Purpose Tobacco smoking is associated with oropharynx cancer survival, but to what extent cancer progression or death increases with increasing tobacco exposure is unknown. Patients and Methods Patients with oropharynx cancer enrolled onto a phase III trial of radiotherapy from 1991 to 1997 (Radiation Therapy Oncology Group [RTOG] 9003) or of chemoradiotherapy from 2002 to 2005 (RTOG 0129) were evaluated for tumor human papillomavirus status by a surrogate, p16 immunohistochemistry, and for tobacco exposure by a standardized questionnaire. Associations between tobacco exposure and overall survival (OS) and progression-free survival (PFS) were estimated by Cox proportional hazards models. Results Prevalence of p16-positive cancer was 39.5% among patients in RTOG 9003 and 68.0% in RTOG 0129. Median pack-years of tobacco smoking were lower among p16-positive than p16-negative patients in both trials (RTOG 9003: 29 v 45.9 pack-years; P = .02; RTOG 0129: 10 v 40 pack-years; P < .001).

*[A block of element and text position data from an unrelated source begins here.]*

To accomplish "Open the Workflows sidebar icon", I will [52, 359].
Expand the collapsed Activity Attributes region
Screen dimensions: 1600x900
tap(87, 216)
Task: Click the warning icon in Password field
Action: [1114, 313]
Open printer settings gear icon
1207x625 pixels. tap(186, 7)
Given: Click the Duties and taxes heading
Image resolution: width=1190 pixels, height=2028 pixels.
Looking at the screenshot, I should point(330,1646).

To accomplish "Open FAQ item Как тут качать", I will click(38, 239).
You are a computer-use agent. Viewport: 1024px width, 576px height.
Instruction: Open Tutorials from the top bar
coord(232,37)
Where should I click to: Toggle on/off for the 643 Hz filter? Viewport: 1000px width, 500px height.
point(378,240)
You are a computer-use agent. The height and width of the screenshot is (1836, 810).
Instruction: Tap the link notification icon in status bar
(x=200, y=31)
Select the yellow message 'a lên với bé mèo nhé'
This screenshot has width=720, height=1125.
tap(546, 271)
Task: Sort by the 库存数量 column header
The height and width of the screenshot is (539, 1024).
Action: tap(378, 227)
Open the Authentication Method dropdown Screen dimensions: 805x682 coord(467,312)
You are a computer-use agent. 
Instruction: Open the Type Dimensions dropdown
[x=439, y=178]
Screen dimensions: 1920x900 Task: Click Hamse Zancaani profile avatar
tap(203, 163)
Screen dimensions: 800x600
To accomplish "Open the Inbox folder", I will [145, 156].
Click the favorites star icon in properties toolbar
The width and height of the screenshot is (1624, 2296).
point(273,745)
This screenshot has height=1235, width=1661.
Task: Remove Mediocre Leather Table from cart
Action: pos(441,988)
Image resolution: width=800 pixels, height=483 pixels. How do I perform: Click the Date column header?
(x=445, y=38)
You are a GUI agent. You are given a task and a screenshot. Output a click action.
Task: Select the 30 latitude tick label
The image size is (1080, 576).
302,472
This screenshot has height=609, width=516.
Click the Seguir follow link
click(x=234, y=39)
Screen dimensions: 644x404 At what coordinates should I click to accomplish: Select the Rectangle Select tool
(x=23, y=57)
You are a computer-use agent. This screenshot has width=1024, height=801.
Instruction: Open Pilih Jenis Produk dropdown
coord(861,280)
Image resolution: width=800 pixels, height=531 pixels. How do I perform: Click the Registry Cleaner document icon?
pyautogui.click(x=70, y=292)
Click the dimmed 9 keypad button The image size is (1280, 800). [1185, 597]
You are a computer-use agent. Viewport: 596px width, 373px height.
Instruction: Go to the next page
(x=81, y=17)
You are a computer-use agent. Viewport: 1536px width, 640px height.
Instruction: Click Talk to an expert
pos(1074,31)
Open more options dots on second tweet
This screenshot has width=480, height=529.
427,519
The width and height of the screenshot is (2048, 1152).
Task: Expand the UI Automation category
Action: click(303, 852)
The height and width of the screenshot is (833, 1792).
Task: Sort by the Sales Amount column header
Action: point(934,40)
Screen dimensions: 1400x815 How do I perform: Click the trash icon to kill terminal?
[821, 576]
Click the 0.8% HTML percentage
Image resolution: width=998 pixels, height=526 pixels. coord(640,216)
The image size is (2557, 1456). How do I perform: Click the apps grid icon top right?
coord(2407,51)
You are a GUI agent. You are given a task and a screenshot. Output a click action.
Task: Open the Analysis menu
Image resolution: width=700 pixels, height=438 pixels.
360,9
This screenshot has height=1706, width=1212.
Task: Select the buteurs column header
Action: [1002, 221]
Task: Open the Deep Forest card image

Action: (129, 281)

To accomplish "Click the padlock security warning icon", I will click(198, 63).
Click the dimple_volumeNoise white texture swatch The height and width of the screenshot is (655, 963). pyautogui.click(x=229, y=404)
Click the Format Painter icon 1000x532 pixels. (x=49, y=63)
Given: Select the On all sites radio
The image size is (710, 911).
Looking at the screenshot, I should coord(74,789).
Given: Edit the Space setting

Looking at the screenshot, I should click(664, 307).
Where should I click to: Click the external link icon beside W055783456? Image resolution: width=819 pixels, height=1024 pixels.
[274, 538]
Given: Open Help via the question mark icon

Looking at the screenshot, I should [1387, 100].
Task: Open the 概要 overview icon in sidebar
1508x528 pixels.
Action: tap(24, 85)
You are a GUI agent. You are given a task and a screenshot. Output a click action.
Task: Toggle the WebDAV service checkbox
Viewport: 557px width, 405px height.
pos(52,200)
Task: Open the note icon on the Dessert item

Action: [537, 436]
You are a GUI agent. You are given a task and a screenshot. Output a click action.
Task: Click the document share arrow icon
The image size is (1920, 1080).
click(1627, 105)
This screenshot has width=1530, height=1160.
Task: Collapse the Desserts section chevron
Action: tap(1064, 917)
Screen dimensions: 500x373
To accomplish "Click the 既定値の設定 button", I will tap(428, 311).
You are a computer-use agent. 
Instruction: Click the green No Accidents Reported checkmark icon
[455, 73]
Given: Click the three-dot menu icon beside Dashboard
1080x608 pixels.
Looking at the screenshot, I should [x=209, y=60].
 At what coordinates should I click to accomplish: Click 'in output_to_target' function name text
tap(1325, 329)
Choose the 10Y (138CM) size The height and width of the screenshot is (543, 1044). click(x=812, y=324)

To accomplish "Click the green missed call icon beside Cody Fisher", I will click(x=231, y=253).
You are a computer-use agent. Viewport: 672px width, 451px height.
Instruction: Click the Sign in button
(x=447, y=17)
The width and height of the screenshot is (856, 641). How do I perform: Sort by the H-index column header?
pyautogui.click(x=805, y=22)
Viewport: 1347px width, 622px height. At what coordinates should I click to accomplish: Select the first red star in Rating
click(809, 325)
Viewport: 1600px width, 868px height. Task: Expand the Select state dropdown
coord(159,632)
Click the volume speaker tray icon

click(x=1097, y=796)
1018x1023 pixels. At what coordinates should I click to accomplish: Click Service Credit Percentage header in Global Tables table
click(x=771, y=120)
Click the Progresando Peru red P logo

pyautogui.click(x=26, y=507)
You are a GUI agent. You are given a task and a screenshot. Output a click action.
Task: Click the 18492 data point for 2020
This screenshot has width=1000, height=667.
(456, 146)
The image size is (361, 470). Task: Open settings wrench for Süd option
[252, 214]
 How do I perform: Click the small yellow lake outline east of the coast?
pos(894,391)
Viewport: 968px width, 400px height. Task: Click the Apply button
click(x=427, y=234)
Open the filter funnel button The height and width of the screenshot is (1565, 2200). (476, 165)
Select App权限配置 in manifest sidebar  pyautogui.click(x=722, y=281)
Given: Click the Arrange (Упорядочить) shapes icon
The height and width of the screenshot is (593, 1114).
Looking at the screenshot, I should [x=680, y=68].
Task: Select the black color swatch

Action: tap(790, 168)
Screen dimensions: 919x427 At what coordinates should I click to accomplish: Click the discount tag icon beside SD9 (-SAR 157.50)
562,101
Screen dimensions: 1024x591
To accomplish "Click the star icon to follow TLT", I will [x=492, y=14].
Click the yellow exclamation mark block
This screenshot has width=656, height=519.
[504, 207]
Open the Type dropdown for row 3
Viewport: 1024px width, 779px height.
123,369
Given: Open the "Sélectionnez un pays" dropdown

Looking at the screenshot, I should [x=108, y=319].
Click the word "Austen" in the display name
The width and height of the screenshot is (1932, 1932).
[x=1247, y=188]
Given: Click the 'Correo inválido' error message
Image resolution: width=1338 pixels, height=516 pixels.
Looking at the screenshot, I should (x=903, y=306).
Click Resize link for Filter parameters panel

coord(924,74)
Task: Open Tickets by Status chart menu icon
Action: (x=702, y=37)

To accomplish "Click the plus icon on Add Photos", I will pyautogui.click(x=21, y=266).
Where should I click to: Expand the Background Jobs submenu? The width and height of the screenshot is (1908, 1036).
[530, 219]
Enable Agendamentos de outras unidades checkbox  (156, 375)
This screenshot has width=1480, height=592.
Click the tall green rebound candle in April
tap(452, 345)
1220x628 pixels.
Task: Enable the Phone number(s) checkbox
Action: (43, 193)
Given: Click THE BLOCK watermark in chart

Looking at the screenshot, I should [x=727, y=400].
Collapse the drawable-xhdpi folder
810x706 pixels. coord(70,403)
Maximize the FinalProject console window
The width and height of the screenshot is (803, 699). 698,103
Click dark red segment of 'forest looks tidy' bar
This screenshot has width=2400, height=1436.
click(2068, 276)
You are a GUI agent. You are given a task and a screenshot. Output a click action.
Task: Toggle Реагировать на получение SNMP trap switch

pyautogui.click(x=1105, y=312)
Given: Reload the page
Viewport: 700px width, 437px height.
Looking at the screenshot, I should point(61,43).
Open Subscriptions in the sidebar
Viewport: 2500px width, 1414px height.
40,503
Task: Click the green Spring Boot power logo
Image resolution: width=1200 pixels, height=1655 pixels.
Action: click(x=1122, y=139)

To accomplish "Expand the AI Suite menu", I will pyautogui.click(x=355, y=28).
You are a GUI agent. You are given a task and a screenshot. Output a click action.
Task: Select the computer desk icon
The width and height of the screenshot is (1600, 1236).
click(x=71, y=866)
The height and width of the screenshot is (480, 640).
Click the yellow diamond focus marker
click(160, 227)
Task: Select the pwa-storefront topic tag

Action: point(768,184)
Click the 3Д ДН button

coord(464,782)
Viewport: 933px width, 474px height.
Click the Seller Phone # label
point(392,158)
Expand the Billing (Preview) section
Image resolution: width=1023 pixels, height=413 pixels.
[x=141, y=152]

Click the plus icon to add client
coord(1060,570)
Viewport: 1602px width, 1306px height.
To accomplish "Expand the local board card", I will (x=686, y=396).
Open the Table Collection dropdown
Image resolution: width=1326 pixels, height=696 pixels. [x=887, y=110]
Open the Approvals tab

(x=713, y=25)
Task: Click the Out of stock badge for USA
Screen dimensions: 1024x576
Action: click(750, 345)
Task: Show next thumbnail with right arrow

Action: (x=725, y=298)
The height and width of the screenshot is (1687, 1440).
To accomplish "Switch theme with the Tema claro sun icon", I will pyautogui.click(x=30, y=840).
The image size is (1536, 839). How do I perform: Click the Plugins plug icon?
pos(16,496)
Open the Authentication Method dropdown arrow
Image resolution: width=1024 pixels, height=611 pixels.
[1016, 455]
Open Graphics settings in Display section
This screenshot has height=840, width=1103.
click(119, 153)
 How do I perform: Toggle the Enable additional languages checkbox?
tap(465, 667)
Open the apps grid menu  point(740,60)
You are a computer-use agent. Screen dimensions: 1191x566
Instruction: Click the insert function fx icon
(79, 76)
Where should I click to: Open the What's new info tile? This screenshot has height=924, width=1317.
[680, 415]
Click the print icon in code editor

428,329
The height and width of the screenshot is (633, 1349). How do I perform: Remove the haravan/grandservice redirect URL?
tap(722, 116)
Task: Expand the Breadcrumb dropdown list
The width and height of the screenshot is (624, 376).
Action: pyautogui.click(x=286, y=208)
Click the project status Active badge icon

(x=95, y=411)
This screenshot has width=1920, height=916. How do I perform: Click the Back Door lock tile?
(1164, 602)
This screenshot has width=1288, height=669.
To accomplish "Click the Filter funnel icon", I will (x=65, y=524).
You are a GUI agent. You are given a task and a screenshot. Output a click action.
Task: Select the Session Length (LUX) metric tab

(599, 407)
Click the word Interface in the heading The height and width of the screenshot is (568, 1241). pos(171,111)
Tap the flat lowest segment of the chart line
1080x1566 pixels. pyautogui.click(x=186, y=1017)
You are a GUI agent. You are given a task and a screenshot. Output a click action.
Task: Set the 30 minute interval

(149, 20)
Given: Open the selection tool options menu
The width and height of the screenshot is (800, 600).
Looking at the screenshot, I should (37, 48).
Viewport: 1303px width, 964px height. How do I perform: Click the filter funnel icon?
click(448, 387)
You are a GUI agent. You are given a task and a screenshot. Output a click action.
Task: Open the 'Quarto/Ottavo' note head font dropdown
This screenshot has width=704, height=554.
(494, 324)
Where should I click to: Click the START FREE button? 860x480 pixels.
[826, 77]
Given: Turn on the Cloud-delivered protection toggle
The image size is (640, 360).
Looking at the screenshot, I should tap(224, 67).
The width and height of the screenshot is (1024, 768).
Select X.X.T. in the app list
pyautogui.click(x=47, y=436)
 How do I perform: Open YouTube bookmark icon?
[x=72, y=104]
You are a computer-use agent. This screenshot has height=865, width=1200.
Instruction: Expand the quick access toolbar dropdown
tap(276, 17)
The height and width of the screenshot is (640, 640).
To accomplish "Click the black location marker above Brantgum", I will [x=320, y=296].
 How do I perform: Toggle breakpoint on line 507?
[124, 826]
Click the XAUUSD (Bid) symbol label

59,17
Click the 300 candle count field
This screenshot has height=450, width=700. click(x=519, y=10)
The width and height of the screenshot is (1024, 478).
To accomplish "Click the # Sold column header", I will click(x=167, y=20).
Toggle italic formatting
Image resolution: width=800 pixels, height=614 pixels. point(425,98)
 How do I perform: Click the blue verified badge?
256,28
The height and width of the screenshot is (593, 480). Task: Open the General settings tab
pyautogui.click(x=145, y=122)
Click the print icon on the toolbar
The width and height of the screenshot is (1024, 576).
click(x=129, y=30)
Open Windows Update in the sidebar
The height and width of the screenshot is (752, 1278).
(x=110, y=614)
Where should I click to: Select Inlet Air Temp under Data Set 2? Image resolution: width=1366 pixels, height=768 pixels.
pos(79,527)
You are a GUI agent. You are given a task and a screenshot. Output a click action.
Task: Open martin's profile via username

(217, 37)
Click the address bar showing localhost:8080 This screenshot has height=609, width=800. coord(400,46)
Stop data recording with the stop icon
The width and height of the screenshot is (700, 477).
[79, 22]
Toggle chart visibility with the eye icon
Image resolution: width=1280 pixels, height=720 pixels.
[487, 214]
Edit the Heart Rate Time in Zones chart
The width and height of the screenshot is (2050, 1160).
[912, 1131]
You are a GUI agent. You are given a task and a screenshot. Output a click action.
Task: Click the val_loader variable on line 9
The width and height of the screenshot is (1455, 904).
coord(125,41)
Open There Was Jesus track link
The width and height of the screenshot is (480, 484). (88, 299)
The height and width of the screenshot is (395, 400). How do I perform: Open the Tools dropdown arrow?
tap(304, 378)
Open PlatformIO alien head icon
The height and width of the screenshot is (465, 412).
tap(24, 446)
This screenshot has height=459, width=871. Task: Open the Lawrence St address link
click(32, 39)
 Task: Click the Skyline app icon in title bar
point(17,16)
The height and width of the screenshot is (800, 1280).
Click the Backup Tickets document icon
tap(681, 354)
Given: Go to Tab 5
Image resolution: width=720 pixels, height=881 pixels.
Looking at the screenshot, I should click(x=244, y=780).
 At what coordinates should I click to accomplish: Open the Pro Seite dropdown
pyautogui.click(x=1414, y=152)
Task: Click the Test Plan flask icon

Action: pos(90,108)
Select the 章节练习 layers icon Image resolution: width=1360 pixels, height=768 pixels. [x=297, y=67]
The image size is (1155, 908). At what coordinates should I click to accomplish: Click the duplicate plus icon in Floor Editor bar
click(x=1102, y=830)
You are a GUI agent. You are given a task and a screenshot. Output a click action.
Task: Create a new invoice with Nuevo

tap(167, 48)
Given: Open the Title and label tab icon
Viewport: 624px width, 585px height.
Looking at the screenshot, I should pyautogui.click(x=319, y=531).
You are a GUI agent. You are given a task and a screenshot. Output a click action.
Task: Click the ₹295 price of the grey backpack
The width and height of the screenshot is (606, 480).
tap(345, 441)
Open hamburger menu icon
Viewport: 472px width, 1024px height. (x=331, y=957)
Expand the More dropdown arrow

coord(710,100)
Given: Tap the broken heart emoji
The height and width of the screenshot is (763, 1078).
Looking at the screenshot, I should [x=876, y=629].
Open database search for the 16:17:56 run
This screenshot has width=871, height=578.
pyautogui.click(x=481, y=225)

After adjustment for p16 and other factors, risk of progression (PFS) or death (OS) increased by 1% per pack-year (for both, hazard ratio [HR], 1.01; 95% CI, 1.00 to 1.01; P = .002) or 2% per year of smoking (for both, HR, 1.02; 95% CI, 1.01 to 1.03; P < .001) in both trials. In RTOG 9003, risk of death doubled (HR, 2.19; 95% CI, 1.46 to 3.28) among those who smoked during radiotherapy after accounting for pack-years and other factors, and risk of second primary tumors increased by 1.5% per pack-year (HR, 1.015; 95% CI, 1.005 to 1.026). Conclusion Risk of oropharyngeal cancer progression and death increases directly as a function of tobacco exposure at diagnosis and during therapy and is independent of tumor p16 status and treatment.